In 1963, the then Oxford student and theoretical physicist Stephen Hawking was given two years to live. He was diagnosed with motor neurone disease, that most callous and arbitrary of illnesses, which would gradually detach him from his body and organs, paralysing as it went.
In fact, the progression of his condition has perhaps been unique – defying his diagnosis with considerable flair, he is still very much with us. This is certainly not the norm.
Motor neurone disease (MND) is the name of a group of diseases which affect the nerves, or motor neurones, in the brain and spinal cord which tell muscles how to behave. It is a gradual degenerative disease, it is life shortening and there is no cure.
The illness kills a third of victims within a year and more than half within two years of diagnosis.

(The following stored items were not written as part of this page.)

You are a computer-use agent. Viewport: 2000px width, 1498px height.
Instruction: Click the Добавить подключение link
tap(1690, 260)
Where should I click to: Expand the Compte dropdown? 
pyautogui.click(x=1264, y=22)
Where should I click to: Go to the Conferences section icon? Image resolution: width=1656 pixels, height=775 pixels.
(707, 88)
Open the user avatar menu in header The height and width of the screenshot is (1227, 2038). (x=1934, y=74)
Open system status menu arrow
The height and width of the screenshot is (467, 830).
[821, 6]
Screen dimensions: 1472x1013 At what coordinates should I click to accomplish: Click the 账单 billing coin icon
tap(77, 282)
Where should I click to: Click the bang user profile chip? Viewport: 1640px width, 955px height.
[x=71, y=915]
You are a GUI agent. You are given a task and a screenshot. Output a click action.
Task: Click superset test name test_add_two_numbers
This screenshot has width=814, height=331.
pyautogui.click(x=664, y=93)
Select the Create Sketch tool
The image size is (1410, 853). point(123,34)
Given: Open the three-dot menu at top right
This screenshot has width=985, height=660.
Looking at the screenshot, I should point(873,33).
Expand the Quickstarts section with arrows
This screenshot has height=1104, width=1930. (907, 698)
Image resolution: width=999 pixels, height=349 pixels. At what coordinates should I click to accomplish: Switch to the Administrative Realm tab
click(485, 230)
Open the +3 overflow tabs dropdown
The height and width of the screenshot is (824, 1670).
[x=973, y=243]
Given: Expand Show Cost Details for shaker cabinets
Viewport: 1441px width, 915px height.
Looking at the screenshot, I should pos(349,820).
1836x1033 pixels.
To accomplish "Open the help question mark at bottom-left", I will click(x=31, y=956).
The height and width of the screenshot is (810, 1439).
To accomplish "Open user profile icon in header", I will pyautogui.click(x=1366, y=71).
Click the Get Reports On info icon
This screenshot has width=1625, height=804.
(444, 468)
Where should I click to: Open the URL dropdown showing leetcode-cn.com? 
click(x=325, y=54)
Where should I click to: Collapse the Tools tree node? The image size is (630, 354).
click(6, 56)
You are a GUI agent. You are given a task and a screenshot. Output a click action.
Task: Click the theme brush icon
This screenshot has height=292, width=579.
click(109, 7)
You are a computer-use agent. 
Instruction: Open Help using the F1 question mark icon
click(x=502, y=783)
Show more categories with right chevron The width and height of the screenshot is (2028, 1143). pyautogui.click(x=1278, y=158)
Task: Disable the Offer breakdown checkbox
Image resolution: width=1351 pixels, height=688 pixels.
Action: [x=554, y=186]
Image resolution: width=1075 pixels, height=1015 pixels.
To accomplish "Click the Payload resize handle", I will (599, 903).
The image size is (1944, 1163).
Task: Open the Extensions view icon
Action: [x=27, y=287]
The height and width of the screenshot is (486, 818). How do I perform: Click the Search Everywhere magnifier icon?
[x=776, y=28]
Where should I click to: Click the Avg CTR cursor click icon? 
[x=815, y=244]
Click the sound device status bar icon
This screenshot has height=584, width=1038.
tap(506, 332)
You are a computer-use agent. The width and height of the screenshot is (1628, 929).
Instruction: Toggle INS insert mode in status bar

So the name of the game is learning to live with the disease; to have the best possible support for the best possible quality of life, be that with mobility and personal care, relationships and family, speech and communication or just eating and drinking: the tools of life need to be brought into sharp focus.
Last week I met with Kerry Palmer, Regional Care Development Advisor with the MND Association and the fabulous and spirited Heather Twine, herself a sufferer. And this week they came to Westminster alongside many others to meet MPs and parliamentarians and raise awareness of this cruel disease.
Yes, this is a rare condition, but it is one which affects our area and I’m delighted to be able to stick my oar in and prod here and there to raise awareness and prompt for support where it’s needed.